▶ _Exercise text_

= = = = =

North Dakota seeks sage grouse from Montana to boost its stock
Published 4:00 am Wednesday, January 9, 2013
Forty Montana sage grouse could get a plane ride to North Dakota in 2014 and 2015.
The North Dakota Department of Game and Fish has asked the Montana Department of Fish, Wildlife and Parks for two batches of 40 female sage grouse in those years to supplement its dwindling populations in the southwest corner of the state.
“It’s a fairly well-thought-out plan,” said George Pauley, of FWP’s wildlife division, when the idea was proposed to the FWP Commission recently. “They’ve gone to pretty significant lengths to come up with the best possible practices to ensure it’s a success.”
The commission approved exploring the issue, which would include an environmental assessment.
Deadly virus
North Dakota’s sage grouse population has taken a nosedive since an outbreak of West Nile virus in 2007, according to Aaron Robinson, NDGF upland bird biologist. The virus cut the grouse population in half. Since then, it’s fallen about 5 percent a year. The majority of the state’s prime sage grouse habitat is in southern Bowman County on Bureau of Land Management acreage.
Before the outbreak, North Dakota counted an average of about 250 males on its sage grouse leks, the breeding grounds where males dance to attract a mate. This year, only 72 males were counted on 12 leks.
“The population may be so low that natural reproduction may not be covering natural mortality,” Robinson said.
“One of the thoughts is that with the population as low as it is, we may be experiencing a genetic bottleneck where bringing in new genes from Montana may help,” he added.
Since the dramatic decline in bird numbers, North Dakota has cancelled its two-day sage grouse hunting season. The area in Bowman County has seen some oil and gas drilling activity, which has largely quieted down as resources have been concentrated on the fracking boom in the Williston Basin to the north, Robinson said.
Montana birds
More than 40 percent of Montana’s sage grouse habitat is located in southeastern Montana’s Region 7. But a wet spring two years ago and a drier-than-normal summer this year has depressed sage grouse in Region 7, as well.

= = = = =

▶ _The data_
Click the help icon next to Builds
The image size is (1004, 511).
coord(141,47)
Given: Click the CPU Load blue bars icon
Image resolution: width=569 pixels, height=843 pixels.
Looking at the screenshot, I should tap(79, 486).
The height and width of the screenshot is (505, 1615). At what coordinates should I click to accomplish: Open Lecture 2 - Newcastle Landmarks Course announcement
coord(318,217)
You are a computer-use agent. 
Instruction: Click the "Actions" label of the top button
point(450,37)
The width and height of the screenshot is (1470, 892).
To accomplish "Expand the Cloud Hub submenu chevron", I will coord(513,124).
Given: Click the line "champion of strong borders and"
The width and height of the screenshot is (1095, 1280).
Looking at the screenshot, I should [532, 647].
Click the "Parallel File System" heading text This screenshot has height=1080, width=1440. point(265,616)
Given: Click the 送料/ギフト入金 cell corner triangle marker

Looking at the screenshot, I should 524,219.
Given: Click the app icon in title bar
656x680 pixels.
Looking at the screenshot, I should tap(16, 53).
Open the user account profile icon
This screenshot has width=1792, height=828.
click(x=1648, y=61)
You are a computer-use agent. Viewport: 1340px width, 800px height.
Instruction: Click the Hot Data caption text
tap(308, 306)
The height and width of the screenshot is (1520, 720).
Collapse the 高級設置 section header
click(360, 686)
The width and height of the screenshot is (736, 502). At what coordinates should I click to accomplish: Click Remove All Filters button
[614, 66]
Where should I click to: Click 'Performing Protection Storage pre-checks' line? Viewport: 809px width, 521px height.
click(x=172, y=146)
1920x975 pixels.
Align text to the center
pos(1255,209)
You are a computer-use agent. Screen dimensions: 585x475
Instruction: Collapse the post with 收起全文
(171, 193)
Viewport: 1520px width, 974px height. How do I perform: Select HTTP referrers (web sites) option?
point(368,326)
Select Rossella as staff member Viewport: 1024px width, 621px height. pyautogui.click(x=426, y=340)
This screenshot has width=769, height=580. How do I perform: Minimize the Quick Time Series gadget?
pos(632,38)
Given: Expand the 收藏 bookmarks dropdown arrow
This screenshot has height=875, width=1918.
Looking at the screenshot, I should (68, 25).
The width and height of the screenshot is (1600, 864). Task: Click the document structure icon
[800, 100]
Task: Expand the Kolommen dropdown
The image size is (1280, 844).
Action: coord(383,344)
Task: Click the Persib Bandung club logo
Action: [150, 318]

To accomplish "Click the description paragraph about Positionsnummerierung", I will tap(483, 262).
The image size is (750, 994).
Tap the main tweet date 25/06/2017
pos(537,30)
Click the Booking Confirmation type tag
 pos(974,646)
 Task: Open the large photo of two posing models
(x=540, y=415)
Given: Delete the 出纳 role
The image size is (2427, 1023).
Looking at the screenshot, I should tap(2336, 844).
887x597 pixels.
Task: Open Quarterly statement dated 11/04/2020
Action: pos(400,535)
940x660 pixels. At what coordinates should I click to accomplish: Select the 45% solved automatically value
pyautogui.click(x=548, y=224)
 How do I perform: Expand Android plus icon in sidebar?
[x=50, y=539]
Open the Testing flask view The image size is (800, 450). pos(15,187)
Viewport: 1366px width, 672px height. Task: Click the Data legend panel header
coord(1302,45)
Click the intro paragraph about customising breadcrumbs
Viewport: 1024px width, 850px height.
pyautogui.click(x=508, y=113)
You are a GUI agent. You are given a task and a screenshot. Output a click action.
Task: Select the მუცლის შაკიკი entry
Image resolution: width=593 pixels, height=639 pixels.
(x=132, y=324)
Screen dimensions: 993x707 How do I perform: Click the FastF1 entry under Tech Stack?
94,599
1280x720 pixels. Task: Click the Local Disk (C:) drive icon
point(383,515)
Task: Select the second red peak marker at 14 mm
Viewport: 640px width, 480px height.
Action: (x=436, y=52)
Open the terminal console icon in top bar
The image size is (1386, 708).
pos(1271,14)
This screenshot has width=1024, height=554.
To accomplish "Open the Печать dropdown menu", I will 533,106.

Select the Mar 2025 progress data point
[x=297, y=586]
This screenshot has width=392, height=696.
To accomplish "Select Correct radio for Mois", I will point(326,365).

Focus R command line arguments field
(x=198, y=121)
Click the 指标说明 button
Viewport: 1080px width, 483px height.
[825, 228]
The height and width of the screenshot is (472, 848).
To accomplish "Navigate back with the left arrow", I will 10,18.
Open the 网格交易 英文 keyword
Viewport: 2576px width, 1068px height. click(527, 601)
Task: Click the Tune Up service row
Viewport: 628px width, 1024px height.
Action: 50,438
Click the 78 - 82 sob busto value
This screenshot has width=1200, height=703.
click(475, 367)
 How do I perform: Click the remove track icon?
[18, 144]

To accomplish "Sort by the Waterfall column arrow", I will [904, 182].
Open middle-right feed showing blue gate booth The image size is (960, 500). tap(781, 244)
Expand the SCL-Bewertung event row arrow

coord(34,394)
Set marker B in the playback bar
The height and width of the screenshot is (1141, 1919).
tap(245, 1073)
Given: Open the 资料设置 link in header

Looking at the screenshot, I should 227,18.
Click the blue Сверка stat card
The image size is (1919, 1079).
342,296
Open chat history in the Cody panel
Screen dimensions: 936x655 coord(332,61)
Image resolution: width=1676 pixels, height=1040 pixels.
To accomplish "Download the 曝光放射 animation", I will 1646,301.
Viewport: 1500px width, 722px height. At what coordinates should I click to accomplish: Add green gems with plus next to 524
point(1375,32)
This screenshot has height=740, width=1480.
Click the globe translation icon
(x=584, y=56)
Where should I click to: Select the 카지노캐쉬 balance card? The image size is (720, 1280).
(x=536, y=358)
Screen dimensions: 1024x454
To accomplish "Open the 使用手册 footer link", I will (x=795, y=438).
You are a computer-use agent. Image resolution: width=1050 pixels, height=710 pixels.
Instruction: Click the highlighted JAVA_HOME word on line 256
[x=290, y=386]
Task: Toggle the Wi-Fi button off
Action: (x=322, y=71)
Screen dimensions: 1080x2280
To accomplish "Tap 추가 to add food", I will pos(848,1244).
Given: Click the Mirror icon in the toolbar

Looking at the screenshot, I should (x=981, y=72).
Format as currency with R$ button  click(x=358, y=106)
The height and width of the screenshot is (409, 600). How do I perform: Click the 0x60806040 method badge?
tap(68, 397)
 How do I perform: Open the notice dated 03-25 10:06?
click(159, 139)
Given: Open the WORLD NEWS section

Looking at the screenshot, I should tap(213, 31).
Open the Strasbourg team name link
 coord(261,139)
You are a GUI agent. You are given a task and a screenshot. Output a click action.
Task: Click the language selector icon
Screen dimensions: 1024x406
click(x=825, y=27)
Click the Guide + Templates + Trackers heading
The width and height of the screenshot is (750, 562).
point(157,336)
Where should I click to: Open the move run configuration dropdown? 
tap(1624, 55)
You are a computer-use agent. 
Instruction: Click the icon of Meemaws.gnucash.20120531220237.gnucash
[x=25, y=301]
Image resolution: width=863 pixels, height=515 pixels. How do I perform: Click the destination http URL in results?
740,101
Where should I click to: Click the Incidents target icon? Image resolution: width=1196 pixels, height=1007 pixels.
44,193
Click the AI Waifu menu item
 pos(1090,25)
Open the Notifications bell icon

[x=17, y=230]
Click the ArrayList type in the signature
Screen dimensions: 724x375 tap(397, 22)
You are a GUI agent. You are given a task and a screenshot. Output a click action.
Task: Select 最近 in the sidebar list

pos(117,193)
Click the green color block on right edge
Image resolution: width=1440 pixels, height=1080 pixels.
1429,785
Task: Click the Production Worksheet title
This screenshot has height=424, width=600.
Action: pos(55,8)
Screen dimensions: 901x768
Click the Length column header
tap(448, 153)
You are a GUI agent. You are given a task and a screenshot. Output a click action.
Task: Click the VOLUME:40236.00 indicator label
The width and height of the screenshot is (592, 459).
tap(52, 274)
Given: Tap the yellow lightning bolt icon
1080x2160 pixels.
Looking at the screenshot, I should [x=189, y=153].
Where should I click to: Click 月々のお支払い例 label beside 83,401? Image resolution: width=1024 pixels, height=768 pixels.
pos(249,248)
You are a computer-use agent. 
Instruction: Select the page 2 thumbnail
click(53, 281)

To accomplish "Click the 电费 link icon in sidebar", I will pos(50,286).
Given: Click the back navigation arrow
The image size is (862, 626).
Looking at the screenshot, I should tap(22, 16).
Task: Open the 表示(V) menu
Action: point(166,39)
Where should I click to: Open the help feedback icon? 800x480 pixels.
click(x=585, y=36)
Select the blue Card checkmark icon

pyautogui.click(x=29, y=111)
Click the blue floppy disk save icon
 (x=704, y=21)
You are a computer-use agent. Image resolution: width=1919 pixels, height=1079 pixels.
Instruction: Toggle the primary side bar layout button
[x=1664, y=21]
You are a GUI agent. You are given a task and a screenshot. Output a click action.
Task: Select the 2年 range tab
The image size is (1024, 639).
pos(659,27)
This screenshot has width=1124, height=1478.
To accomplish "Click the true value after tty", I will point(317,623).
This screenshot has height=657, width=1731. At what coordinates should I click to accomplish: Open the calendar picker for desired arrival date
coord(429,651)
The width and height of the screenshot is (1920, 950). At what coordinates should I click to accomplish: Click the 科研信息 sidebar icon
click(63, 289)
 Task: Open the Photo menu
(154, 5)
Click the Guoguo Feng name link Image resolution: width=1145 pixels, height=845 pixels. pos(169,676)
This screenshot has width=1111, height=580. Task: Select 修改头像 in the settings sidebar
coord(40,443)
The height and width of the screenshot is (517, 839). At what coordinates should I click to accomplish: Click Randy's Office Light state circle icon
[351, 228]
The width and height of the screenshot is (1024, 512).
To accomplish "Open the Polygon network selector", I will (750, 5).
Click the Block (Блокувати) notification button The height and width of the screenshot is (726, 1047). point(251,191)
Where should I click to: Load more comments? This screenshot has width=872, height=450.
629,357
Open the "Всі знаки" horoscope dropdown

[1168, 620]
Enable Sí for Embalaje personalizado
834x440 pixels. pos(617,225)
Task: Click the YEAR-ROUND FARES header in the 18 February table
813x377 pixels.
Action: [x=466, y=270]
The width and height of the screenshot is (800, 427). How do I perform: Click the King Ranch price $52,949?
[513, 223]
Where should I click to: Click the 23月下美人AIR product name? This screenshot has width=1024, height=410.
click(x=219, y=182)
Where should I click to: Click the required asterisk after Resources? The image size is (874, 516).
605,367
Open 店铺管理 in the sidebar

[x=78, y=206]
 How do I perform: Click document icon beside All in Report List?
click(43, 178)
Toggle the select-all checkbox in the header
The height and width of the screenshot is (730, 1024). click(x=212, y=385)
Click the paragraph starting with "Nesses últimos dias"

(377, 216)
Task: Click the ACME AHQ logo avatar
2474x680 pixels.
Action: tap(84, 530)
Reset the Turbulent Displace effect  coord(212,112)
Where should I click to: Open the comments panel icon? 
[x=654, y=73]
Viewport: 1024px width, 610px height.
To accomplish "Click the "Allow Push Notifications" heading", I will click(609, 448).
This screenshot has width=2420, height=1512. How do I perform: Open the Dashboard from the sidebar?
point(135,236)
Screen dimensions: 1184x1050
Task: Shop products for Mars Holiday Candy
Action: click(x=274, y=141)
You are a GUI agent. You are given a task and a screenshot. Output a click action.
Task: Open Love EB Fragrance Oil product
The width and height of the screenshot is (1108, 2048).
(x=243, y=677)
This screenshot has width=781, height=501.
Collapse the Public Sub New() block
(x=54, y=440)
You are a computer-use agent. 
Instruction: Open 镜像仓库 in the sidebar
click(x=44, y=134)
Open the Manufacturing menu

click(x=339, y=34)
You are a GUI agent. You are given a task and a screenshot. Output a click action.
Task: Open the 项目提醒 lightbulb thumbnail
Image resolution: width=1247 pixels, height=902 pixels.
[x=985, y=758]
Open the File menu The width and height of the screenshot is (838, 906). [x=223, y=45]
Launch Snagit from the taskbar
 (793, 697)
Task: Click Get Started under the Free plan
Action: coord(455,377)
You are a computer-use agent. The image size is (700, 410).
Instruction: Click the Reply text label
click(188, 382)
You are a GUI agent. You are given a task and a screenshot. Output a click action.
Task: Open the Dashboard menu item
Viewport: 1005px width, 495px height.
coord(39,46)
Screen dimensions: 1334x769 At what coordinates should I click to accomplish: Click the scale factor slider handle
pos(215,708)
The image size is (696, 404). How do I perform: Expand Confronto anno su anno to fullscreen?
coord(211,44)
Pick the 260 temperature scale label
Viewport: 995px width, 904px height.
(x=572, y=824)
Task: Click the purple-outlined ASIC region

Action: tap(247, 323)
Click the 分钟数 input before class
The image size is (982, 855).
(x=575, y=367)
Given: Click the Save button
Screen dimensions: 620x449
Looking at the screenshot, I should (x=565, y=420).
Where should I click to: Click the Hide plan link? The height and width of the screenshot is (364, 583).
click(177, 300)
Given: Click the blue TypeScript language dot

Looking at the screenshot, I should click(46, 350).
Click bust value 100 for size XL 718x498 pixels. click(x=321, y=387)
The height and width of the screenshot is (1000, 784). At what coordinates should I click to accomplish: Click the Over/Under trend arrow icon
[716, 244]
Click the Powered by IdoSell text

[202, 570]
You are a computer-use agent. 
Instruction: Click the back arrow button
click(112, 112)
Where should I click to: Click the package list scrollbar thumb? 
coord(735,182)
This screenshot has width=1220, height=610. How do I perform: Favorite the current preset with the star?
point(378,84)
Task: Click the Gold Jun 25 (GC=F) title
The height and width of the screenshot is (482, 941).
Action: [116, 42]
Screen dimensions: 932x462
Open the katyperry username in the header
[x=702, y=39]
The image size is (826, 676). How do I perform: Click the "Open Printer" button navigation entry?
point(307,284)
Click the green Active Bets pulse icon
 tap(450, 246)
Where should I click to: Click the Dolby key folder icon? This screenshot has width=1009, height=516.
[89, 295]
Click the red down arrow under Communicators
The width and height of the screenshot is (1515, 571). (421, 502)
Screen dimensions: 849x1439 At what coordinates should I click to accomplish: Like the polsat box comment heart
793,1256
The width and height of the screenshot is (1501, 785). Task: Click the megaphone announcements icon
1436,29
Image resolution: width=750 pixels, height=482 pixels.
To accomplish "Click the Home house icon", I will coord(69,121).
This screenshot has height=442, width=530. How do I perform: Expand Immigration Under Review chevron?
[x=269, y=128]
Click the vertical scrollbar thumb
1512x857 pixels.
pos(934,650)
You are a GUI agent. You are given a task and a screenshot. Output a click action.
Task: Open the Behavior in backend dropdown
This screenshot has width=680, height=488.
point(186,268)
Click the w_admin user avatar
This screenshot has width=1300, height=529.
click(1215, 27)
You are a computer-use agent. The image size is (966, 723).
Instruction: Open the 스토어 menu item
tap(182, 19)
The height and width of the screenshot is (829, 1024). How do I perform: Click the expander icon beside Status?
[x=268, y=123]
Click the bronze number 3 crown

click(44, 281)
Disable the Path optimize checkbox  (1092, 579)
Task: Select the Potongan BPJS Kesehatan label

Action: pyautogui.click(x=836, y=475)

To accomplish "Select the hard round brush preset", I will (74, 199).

= = = = =

▶ _Tasks to perform_
A - According to the sage grouse article, how many males did North Dakota count on its leks this year?
B - Please continue the sage grouse article from the point where it ends.

▶ _Task answers_
A - 72 males, on 12 leks.

B -
“The numbers continue to be down in that part of the world,” said Rick Northrup, former FWP upland bird manager. “We’re supportive of helping North Dakota out, but it might be one of those things where the timing is off.”
The birds, which can weigh 2 to 7 pounds, are distributed across about 27 million acres in Montana with populations in 39 counties. The sage grouse is a candidate for protection under the Endangered Species Act. The U.S. Fish and Wildlife Service has delayed listing the bird in order to take action on species more immediately threatened.
The birds have dwindled as their sagebrush habitat has been developed or fragmented. Populations now occupy only about 56 percent of their historical range in 10 Western states and two Canadian provinces.
North Dakota has proposed a spring trapping of birds at night when they are gathered on their mating grounds. North Dakota would pay for the trapping and provide personnel to conduct the effort as well as supply the plane ride so the birds could be released the next day in North Dakota.
Once on the ground, the birds would be fitted with either VHF or GPS collars to track their movement and survival. The state has also proposed hiring a graduate student to study the efficacy of the transplant.
“The big expense is the GPS collars,” Robinson said. “They run about $4,000 apiece. We’re still trying to find money for that.”
Canada birds
It wouldn’t be the first time that Montana has supplied sage grouse to boost other populations. In 2010 and 2011 Phillips and Valley counties, in northeastern Montana, supplied 40 sage grouse to boost populations in southeastern Alberta, Canada. The number of birds there had dropped to about 100.
“It wasn’t as successful as what we’d hoped,” said Mark Sullivan, wildlife manager for FWP in Glasgow.
Out of the 40 hens transplanted, only one was recorded successfully raising a brood of chicks.
Alberta had planned to come back with a request for 60 birds a year for three years if the transplant had worked, but that’s now on hold.
“We’ll wait to see if in a year or two there’s not a higher success rate,” Sullivan said.